Winning in IP is not limited to litigation, but also includes developing and/or obtaining a “winning” IP portfolio and maximizing the value of that portfolio. In the litigation context, trial lawyers often think of “wins” in terms of jury verdicts. Yet, many companies view a litigation “win” as getting the best possible result, for the lowest overall cost, and with the least amount of inconvenience to the business. Winning also has a strong tie to predictability, both in terms of outcome and in terms of cost. Nor is a winning IP portfolio necessarily the biggest portfolio. Instead, a winning IP portfolio minimizes litigation or business interruption risk by providing the largest freedom to operate space in the most strategic areas, and the most leverage against actual or potential licensees at the lowest overall cost. What is your definition of “winning,” in IP, and how are you doing?

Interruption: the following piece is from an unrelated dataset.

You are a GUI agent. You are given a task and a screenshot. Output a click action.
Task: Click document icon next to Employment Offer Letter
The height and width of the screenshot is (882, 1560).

This panel will discuss the kinds of wins companies are demanding, particularly in this difficult economic climate, as well as practical strategies for “winning” in these various IP contexts:
- Alternative fee arrangements, and strategies to obtain the best possible result at the least possible cost in litigation
- Building a winning patent portfolio and successfully turning it into an asset with an effective licensing and enforcement program
- Protecting your interests and managing cost while keeping customers or suppliers satisfied in joint defense and/or indemnity situations
- Attacking patents without litigation, including reexamination strategies
Panelists:
- Meir Blonders, Chief IP Counsel, Leviton Manufacturing Co.
- Cynthia Franecki, Vice-Chair, IP Litigation Practice
- Bruce Jackson, IP Counsel, Microsoft Corporation
- C. Edward Polk, IP Litigation Practice
- Matthew Revord, SVP, General Counsel & Secretary, Potbelly Sandwich Works
- J. Bruce Schelkopf, Chief Counsel, Global IP, Cummins Inc.